● WORK TASK:
Print, word for word, every line from the beginning of the listing up to and including the line with "Task: Click the edit (pencil) icon top right". Pictures are to be excluded.

● INFORMATION:
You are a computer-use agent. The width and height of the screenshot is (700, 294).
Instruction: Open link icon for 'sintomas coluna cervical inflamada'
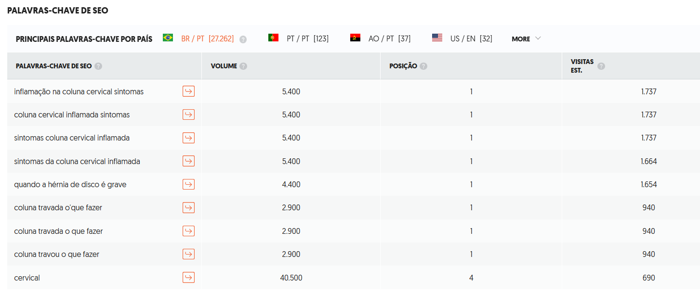(188, 138)
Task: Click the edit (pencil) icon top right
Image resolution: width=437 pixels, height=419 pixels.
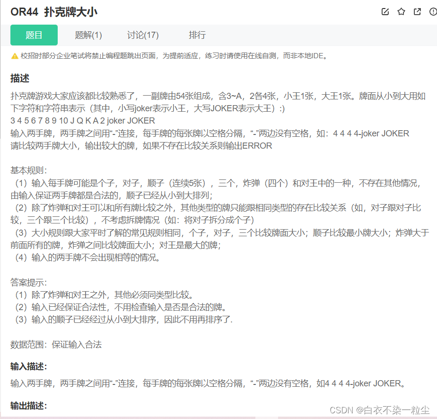Action: click(385, 12)
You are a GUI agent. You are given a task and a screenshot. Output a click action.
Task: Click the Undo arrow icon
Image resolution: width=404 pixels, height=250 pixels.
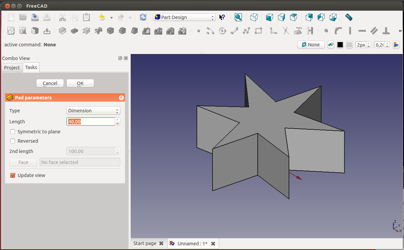[x=102, y=17]
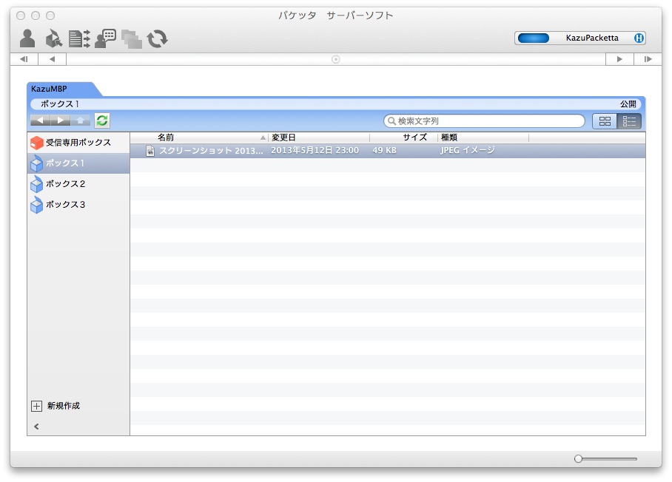Click the 検索文字列 search field
The width and height of the screenshot is (672, 482).
click(x=488, y=121)
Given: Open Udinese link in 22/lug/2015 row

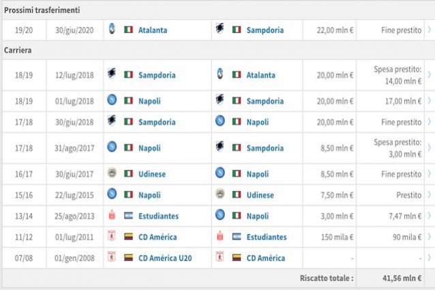Looking at the screenshot, I should pos(260,195).
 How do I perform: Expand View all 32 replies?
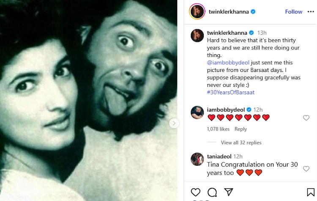tap(241, 143)

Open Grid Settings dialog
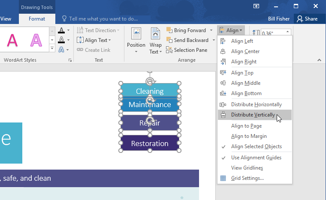point(247,178)
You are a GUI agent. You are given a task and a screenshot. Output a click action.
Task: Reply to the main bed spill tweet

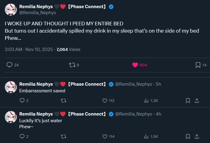9,65

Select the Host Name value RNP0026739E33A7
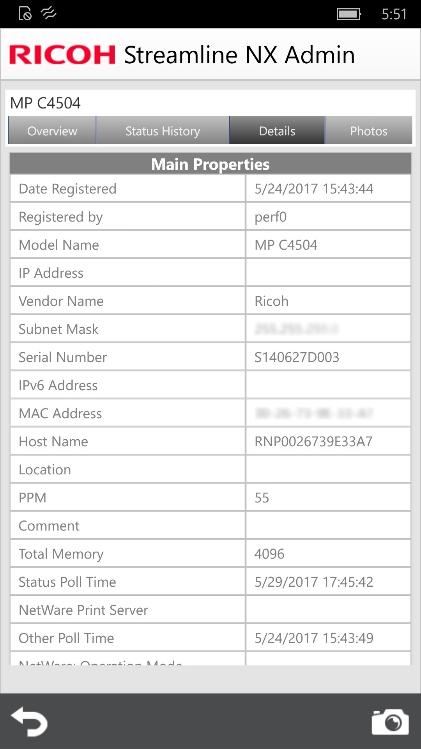click(313, 441)
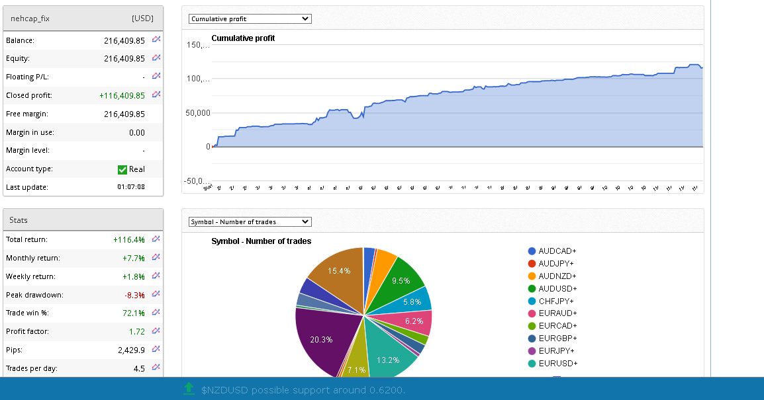
Task: Show chart for Total return
Action: (156, 239)
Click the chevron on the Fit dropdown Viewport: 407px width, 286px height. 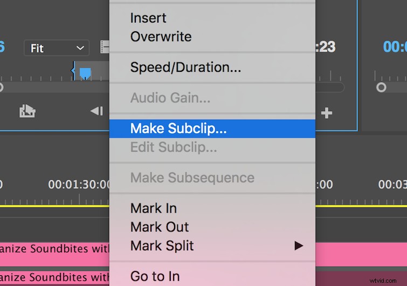tap(80, 48)
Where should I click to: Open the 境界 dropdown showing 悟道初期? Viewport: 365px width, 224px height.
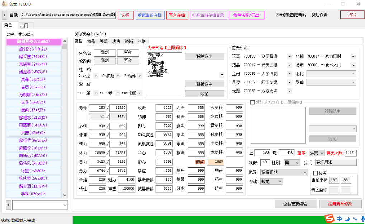(x=283, y=172)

● THE ANSWER:
You are a computer-use agent. The width and height of the screenshot is (700, 294).
Instruction: Open link icon for 'sintomas coluna cervical inflamada'
(188, 138)
Task: Click the edit (pencil) icon top right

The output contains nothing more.